The silence in the truck cab was absolute, a vacuum where the hum of the tires on asphalt should have been. Sarah stared at the video feed on her phone, her thumb hovering over the screen, paralyzed by the impossible geometry of her own face staring back at her. *Subject 5.*

"Turn it off," Robert said, his voice tight. "It's a psy-op. They're trying to break you."

"It's not a recording," Sarah whispered. "She's responding to my movements. I blink, she blinks."

"It's a deepfake," Maya said from the backseat, though her voice wavered. "It has to be. They have enough footage of you to build a model."

"No," Sarah said. "Look at the scar."

She touched the thin white line above her left eyebrow, a souvenir from a childhood fall off the swing set. In the video, the woman on the screen mirrored the movement, her finger tracing the exact same spot. But the scar on the screen looked fresh. Pink. Angry.

"She's not a clone," Sarah realized, the horror settling deep in her gut. "She's a copy. But not grown in a lab."

"Surgically altered," Robert said, his grip on the steering wheel white-knuckled. "They took someone roughly your size, your build... and they carved her."

"Why?" Maya asked.

"To replace me," Sarah said. "If I die in a 'tragic accident' on the way to the clinic, and then Sarah Jenkins suddenly reappears, repentant and medicated, signing over the estate..."

"Then the story dies with you," Robert finished. "And Caldwell gets his stem cells."

The truck hit a pothole, jarring them back to the reality of the dark highway. They were miles from safety, carrying a cargo of high explosives and stolen secrets, being hunted by a private army funded by the Vice President.

And now, Sarah knew she was fighting a war on two fronts: the one for her life, and the one for her identity.

"We can't go to the gate," Sarah said. "If they have a replacement ready, they're expecting us to make a scene. They'll kill me, swap us out, and play the footage of 'my' breakdown on the evening news."

"So we sneak in?" Robert asked.

"No," Sarah said. "We change the narrative."

She looked at Maya. "You still have the feed to the Sentinel?"

"It's live," Maya said. "But the stream is dark. I need a signal."

"You'll get one," Sarah said. She turned to Robert. "We're not going to the clinic. We're going to the transmitter array on Mount Greylock."

"The TV tower?" Robert asked, frowning. "That's fifty miles east."

"It's the main broadcast hub for the entire northeast," Sarah said. "If we jack into that signal, we're not just streaming to one website. We're hijacking every channel from Albany to Boston."

"That's federal terrorism," Robert said.

"They're already trying to kill us," Sarah said. "We might as well be loud about it."

She looked back at the phone. The woman on the screen—Subject 5—was weeping now. Silent, terrified tears.

"Hang on," Sarah whispered to the screen. "I'm coming for you. And I'm bringing the world with me."
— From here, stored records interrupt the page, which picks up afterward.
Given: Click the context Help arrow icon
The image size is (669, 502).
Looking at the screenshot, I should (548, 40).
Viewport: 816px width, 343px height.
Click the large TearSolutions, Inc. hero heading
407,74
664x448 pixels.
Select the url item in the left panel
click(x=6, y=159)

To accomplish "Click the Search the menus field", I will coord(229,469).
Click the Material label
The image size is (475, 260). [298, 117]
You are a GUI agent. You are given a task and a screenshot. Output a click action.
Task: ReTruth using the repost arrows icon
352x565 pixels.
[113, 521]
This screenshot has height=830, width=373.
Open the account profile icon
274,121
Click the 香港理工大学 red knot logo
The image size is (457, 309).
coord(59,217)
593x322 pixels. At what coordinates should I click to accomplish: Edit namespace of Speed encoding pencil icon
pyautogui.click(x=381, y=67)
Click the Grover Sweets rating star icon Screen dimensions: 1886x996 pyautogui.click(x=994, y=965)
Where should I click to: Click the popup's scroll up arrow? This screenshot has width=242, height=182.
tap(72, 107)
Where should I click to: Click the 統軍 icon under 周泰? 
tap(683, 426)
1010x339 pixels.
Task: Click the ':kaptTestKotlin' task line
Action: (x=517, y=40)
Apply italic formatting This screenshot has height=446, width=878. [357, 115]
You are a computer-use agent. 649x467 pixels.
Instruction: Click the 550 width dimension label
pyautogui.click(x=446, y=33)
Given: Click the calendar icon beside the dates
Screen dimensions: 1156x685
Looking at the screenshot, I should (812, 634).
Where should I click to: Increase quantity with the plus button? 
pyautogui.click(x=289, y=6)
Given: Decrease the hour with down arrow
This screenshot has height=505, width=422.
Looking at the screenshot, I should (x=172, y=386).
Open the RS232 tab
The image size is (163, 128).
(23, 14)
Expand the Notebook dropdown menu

But as they passed the state line sign—*Welcome to New York*—Sarah's own phone buzzed again. Not a video. A text.

*Front Door Opened.*

Sarah froze. It was a notification from her home security system. The one in Connecticut. The one she had abandoned.

She opened the app. The feed from the doorbell camera loaded.

Standing on her front porch, key in hand, was a woman.

She turned to face the camera.

It was Sarah.

Or rather, it was Subject 5. Wearing Sarah's clothes. Holding Sarah's purse.

And she was smiling.

"She's not at the clinic," Sarah whispered. "She's already in my house."

The notification time stamp blinked: *Now.*

Someone was in her house. With her life.

And with the only thing Sarah had left there that mattered.

"The letters," Sarah said, her heart stopping. "The love letters. The ones in the box I didn't take."

"Mom?" Maya asked.

"She's looking for the originals," Sarah said. "The digital copies aren't enough for a court. She needs to destroy the paper trail."

She looked at Robert. "Turn around."

"We can't go back," Robert argued. "The clinic is the target."

"The clinic is the factory," Sarah said. "But the war is being fought in my living room."

She looked at the screen again. Subject 5 opened the door and stepped inside.

The feed cut to black.

"Turn around," Sarah said again. "Now."